/---
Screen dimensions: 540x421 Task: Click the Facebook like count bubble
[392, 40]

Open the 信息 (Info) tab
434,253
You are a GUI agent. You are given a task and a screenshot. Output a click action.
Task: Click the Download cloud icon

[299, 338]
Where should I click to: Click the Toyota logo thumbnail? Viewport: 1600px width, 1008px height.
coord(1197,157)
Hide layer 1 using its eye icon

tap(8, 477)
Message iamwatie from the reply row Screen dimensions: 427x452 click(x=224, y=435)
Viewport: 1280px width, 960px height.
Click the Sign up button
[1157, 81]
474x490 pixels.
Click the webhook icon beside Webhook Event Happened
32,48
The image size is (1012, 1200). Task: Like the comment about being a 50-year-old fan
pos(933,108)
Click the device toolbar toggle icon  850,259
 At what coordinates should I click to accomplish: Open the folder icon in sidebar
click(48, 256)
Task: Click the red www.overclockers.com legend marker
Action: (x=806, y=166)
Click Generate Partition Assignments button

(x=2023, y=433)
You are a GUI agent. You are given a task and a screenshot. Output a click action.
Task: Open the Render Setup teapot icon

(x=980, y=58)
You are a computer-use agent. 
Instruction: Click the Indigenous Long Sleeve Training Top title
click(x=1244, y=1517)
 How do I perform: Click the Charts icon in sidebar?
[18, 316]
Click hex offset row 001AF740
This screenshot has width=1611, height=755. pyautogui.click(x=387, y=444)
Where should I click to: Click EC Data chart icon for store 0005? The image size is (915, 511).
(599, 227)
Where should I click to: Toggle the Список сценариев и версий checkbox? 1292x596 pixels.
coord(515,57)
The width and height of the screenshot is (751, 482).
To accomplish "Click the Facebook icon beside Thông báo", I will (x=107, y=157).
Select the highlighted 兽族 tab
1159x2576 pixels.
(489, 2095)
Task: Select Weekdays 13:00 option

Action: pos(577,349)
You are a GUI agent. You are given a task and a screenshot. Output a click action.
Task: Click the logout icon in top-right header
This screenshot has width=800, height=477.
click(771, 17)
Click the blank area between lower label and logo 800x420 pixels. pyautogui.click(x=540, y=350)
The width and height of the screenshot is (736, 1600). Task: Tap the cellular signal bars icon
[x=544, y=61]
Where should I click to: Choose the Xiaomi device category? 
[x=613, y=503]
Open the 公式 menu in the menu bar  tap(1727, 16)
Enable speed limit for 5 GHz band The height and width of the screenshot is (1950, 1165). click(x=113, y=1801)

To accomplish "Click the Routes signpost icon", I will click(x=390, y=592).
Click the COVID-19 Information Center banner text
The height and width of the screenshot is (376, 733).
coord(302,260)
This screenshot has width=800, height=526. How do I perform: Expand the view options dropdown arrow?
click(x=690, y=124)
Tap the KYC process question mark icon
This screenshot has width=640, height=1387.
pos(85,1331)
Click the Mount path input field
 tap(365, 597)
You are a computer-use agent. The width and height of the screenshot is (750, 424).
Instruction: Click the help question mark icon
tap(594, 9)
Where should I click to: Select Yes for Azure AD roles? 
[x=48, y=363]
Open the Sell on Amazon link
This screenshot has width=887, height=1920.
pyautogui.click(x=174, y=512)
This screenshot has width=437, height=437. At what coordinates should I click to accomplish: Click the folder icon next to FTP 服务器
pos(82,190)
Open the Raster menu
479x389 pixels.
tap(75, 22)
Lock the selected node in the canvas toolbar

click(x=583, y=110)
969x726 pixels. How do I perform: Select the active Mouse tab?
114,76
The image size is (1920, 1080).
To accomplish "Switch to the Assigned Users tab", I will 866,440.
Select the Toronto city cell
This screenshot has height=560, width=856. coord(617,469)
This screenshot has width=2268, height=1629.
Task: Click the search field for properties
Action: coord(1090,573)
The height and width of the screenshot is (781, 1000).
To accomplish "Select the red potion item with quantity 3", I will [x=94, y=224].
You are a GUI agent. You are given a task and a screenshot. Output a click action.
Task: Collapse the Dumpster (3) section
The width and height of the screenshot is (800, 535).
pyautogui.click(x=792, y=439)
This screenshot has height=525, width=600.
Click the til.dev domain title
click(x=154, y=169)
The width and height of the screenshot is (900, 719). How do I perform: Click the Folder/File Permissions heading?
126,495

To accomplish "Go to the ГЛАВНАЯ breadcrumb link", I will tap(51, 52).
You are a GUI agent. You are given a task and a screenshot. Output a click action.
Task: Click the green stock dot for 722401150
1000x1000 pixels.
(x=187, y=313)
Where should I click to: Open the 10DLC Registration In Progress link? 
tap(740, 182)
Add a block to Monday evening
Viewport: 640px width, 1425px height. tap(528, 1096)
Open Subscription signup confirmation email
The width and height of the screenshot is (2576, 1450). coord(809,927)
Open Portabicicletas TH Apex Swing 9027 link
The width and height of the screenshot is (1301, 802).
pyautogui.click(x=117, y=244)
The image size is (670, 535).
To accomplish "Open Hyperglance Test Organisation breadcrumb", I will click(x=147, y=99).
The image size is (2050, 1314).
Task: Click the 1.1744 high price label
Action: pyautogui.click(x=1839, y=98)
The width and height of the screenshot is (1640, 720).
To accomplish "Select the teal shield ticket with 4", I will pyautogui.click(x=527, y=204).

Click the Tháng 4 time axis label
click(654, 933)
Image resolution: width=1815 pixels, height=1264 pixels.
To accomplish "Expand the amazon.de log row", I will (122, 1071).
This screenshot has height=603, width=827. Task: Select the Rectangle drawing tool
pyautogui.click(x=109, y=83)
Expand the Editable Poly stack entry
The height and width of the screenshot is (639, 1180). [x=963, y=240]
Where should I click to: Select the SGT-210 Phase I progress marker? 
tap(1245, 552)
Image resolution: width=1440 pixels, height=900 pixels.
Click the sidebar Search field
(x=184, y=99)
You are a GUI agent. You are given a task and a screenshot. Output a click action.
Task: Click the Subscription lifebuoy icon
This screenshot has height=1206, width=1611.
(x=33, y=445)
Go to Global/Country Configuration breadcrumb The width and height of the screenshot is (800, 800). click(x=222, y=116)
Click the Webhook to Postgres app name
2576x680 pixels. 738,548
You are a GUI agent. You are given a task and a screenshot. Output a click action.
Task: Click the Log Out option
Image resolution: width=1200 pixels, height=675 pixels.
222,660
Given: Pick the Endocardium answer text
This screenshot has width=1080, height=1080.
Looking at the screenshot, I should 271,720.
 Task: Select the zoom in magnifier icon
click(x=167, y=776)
\---
__Requirement__:
Please copy out every one of the records above exactly as they appear, line for line.

__Result of this task__:
Screen dimensions: 540x421 Task: Click the Facebook like count bubble
[392, 40]

Open the 信息 (Info) tab
434,253
You are a GUI agent. You are given a task and a screenshot. Output a click action.
Task: Click the Download cloud icon

[299, 338]
Where should I click to: Click the Toyota logo thumbnail? Viewport: 1600px width, 1008px height.
coord(1197,157)
Hide layer 1 using its eye icon

tap(8, 477)
Message iamwatie from the reply row Screen dimensions: 427x452 click(x=224, y=435)
Viewport: 1280px width, 960px height.
Click the Sign up button
[1157, 81]
474x490 pixels.
Click the webhook icon beside Webhook Event Happened
32,48
The image size is (1012, 1200). Task: Like the comment about being a 50-year-old fan
pos(933,108)
Click the device toolbar toggle icon  850,259
 At what coordinates should I click to accomplish: Open the folder icon in sidebar
click(48, 256)
Task: Click the red www.overclockers.com legend marker
Action: (x=806, y=166)
Click Generate Partition Assignments button

(x=2023, y=433)
You are a GUI agent. You are given a task and a screenshot. Output a click action.
Task: Open the Render Setup teapot icon

(x=980, y=58)
You are a computer-use agent. 
Instruction: Click the Indigenous Long Sleeve Training Top title
click(x=1244, y=1517)
 How do I perform: Click the Charts icon in sidebar?
[18, 316]
Click hex offset row 001AF740
This screenshot has width=1611, height=755. pyautogui.click(x=387, y=444)
Where should I click to: Click EC Data chart icon for store 0005? The image size is (915, 511).
(599, 227)
Where should I click to: Toggle the Список сценариев и версий checkbox? 1292x596 pixels.
coord(515,57)
The width and height of the screenshot is (751, 482).
To accomplish "Click the Facebook icon beside Thông báo", I will (x=107, y=157).
Select the highlighted 兽族 tab
1159x2576 pixels.
(489, 2095)
Task: Select Weekdays 13:00 option

Action: pos(577,349)
You are a GUI agent. You are given a task and a screenshot. Output a click action.
Task: Click the logout icon in top-right header
This screenshot has width=800, height=477.
click(771, 17)
Click the blank area between lower label and logo 800x420 pixels. pyautogui.click(x=540, y=350)
The width and height of the screenshot is (736, 1600). Task: Tap the cellular signal bars icon
[x=544, y=61]
Where should I click to: Choose the Xiaomi device category? 
[x=613, y=503]
Open the 公式 menu in the menu bar  tap(1727, 16)
Enable speed limit for 5 GHz band The height and width of the screenshot is (1950, 1165). click(x=113, y=1801)

To accomplish "Click the Routes signpost icon", I will click(x=390, y=592).
Click the COVID-19 Information Center banner text
The height and width of the screenshot is (376, 733).
coord(302,260)
This screenshot has width=800, height=526. How do I perform: Expand the view options dropdown arrow?
click(x=690, y=124)
Tap the KYC process question mark icon
This screenshot has width=640, height=1387.
pos(85,1331)
Click the Mount path input field
 tap(365, 597)
You are a computer-use agent. The width and height of the screenshot is (750, 424).
Instruction: Click the help question mark icon
tap(594, 9)
Where should I click to: Select Yes for Azure AD roles? 
[x=48, y=363]
Open the Sell on Amazon link
This screenshot has width=887, height=1920.
pyautogui.click(x=174, y=512)
This screenshot has width=437, height=437. At what coordinates should I click to accomplish: Click the folder icon next to FTP 服务器
pos(82,190)
Open the Raster menu
479x389 pixels.
tap(75, 22)
Lock the selected node in the canvas toolbar

click(x=583, y=110)
969x726 pixels. How do I perform: Select the active Mouse tab?
114,76
The image size is (1920, 1080).
To accomplish "Switch to the Assigned Users tab", I will 866,440.
Select the Toronto city cell
This screenshot has height=560, width=856. coord(617,469)
This screenshot has width=2268, height=1629.
Task: Click the search field for properties
Action: coord(1090,573)
The height and width of the screenshot is (781, 1000).
To accomplish "Select the red potion item with quantity 3", I will [x=94, y=224].
You are a GUI agent. You are given a task and a screenshot. Output a click action.
Task: Collapse the Dumpster (3) section
The width and height of the screenshot is (800, 535).
pyautogui.click(x=792, y=439)
This screenshot has height=525, width=600.
Click the til.dev domain title
click(x=154, y=169)
The width and height of the screenshot is (900, 719). How do I perform: Click the Folder/File Permissions heading?
126,495

To accomplish "Go to the ГЛАВНАЯ breadcrumb link", I will tap(51, 52).
You are a GUI agent. You are given a task and a screenshot. Output a click action.
Task: Click the green stock dot for 722401150
1000x1000 pixels.
(x=187, y=313)
Where should I click to: Open the 10DLC Registration In Progress link? 
tap(740, 182)
Add a block to Monday evening
Viewport: 640px width, 1425px height. tap(528, 1096)
Open Subscription signup confirmation email
The width and height of the screenshot is (2576, 1450). coord(809,927)
Open Portabicicletas TH Apex Swing 9027 link
The width and height of the screenshot is (1301, 802).
pyautogui.click(x=117, y=244)
The image size is (670, 535).
To accomplish "Open Hyperglance Test Organisation breadcrumb", I will click(x=147, y=99).
The image size is (2050, 1314).
Task: Click the 1.1744 high price label
Action: pyautogui.click(x=1839, y=98)
The width and height of the screenshot is (1640, 720).
To accomplish "Select the teal shield ticket with 4", I will pyautogui.click(x=527, y=204).

Click the Tháng 4 time axis label
click(654, 933)
Image resolution: width=1815 pixels, height=1264 pixels.
To accomplish "Expand the amazon.de log row", I will (122, 1071).
This screenshot has height=603, width=827. Task: Select the Rectangle drawing tool
pyautogui.click(x=109, y=83)
Expand the Editable Poly stack entry
The height and width of the screenshot is (639, 1180). [x=963, y=240]
Where should I click to: Select the SGT-210 Phase I progress marker? 
tap(1245, 552)
Image resolution: width=1440 pixels, height=900 pixels.
Click the sidebar Search field
(x=184, y=99)
You are a GUI agent. You are given a task and a screenshot. Output a click action.
Task: Click the Subscription lifebuoy icon
This screenshot has height=1206, width=1611.
(x=33, y=445)
Go to Global/Country Configuration breadcrumb The width and height of the screenshot is (800, 800). click(x=222, y=116)
Click the Webhook to Postgres app name
2576x680 pixels. 738,548
You are a GUI agent. You are given a task and a screenshot. Output a click action.
Task: Click the Log Out option
Image resolution: width=1200 pixels, height=675 pixels.
222,660
Given: Pick the Endocardium answer text
This screenshot has width=1080, height=1080.
Looking at the screenshot, I should 271,720.
 Task: Select the zoom in magnifier icon
click(x=167, y=776)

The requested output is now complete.